I miei viaggi 

Nigeria, Cameroun, Mali, Algeria, India, Venezuela, Brasile, Repubblica Ceca, Grecia, Kenya, Ciad…

Ogni viaggio che ho fatto e ogni posto in cui mi sono fermato anche solo per un giorno mi ha regalato delle emozioni che non hanno eguali.
Mi sono trovato volontariamente o mio malgrado in situazioni divertenti, drammatiche, spiritose, tristi. In ognuna di quelle occasioni per quanto mi è stato possibile ho tentato di comportarmi nel modo che ritenevo più giusto, a volte sbagliando e a volte facendo (perfortuna) anche del bene.
Ho visto la ricchezza ostentata ai limiti della decenza e a pochi metri da quella ho potuto toccare con mano la più assoluta povertà, quella che fa guardare al cielo chiedendosi se è vero che Dio esiste e se sì allora perché si diverte in modo così effimero e bastardo a far star male la gente.
Ho incontrato persone che mi hanno arricchito a livello umano ed emozionale e ho anche avuto occasione di conoscere persone che se sul mio cammino non ci fossero state sarebbe stato meglio.
Ho avuto freddo, quello che ti penetra nelle ossa, quello che per quanto tu ti vesta a cipolla con la roba più calda che trovi, avrai sempre freddo. E ho assaggiato il caldo, quello tremendo, quel caldo che ti fa bere in continuazione e hai ancora sete.
Ricordo di ogni posto in cui sono stato un’alba ed un tramonto, un pianto ed un sorriso, un abbraccio e una stretta di mano, uno sguardo… No, di sguardi ne ricordo tanti.

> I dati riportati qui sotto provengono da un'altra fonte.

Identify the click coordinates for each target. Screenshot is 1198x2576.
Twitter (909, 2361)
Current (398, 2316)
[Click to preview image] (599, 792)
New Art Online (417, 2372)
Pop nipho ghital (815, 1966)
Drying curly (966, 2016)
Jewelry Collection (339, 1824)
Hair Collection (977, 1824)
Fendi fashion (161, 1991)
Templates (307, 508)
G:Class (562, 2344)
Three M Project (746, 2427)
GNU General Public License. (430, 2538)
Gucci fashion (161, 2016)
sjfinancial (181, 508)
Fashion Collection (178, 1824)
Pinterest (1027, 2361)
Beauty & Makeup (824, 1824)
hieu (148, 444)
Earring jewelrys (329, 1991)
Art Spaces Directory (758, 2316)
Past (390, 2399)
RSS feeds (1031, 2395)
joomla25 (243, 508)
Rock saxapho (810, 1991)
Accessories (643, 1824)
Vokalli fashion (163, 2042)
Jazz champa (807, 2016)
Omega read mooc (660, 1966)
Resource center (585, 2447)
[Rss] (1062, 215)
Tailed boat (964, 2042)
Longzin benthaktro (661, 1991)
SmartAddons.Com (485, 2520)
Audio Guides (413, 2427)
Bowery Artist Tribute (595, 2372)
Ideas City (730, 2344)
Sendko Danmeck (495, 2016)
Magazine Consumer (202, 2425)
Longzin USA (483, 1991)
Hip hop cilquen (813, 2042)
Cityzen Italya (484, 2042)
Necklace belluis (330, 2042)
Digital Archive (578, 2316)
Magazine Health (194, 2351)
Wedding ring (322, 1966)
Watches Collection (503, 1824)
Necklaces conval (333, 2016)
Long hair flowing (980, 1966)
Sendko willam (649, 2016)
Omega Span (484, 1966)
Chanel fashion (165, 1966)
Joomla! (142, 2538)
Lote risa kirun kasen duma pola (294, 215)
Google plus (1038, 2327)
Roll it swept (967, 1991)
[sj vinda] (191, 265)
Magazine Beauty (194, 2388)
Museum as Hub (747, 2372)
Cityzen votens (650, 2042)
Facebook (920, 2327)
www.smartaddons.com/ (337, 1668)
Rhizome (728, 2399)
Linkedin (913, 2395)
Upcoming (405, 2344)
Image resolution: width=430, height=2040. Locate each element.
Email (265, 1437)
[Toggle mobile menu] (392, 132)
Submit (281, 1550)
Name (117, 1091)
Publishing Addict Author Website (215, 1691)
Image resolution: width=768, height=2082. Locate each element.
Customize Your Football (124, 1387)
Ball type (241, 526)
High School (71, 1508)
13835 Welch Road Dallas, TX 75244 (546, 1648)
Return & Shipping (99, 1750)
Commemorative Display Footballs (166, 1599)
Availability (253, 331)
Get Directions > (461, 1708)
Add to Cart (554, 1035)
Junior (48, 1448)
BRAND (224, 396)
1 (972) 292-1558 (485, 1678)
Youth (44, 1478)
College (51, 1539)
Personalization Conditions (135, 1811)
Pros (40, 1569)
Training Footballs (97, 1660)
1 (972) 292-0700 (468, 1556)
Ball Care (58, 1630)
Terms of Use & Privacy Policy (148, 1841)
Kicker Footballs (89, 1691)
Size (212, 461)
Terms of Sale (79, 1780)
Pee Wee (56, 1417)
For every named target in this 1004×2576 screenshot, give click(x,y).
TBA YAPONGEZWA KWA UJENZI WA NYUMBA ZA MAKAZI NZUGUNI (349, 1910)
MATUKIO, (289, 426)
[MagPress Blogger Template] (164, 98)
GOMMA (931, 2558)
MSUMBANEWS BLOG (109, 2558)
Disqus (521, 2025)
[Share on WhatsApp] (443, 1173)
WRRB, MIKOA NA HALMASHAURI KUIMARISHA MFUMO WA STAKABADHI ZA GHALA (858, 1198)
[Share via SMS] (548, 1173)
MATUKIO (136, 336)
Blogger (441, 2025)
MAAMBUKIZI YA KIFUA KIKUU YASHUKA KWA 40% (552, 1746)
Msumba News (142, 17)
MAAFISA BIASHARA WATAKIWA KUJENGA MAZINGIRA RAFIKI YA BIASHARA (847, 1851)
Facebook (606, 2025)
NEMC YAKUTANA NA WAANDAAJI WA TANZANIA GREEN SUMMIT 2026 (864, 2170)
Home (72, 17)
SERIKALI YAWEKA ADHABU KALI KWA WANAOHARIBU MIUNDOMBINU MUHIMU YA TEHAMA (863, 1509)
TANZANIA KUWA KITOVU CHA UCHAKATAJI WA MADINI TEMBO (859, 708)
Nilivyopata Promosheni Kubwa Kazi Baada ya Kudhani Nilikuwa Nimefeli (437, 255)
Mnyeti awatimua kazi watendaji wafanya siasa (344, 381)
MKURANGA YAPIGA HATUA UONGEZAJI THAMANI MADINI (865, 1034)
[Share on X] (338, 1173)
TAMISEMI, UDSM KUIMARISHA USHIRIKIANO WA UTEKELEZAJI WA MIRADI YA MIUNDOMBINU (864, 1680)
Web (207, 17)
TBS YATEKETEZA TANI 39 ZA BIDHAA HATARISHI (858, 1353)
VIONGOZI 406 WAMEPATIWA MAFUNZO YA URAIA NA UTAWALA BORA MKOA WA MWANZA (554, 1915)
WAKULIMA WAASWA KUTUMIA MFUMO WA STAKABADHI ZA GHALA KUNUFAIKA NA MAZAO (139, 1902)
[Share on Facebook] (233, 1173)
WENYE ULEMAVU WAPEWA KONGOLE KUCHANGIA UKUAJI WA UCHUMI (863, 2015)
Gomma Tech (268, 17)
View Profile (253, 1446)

Alcuni di quegli sguardi mi accompagneranno per il resto della vita tanto erano penetranti, pregni di significato, di amore, di odio, di rispetto e di indifferenza.
Ho giocato, riso, scherzato e anche discusso con chiunque avesse voglia di rapportarsi con me.
Sono stato fortunato perché ho potuto conoscere culture e modi di vivere che la maggior parte delle persone, loro malgrado, potrà  solo vedere in televisione sui documentari, sognando magari un giorno di poter visitare i luoghi che io ho visto.
Per molti e svariati motivi non viaggio più spesso come in passato e la cosa mi manca tremendamente. Ho voglia di vedere nuove albe, nuovi tramonti, voglio salire su montagne che non ho mai toccato e immergermi nelle acque cristalline di mari esotici, vorrei godere del panorama che mi offre l’oblò di un aereo mentre sorvolo posti che mai visiterò, vorrei sedermi in un bar in un posto dove non sono mai stato e lasciarmi trasportare da odori, sapori, suoni.
Vorrei riprendere a visitare ogni angolo di mondo.
Perché più di ogni altra cosa mi mancano quegli sguardi.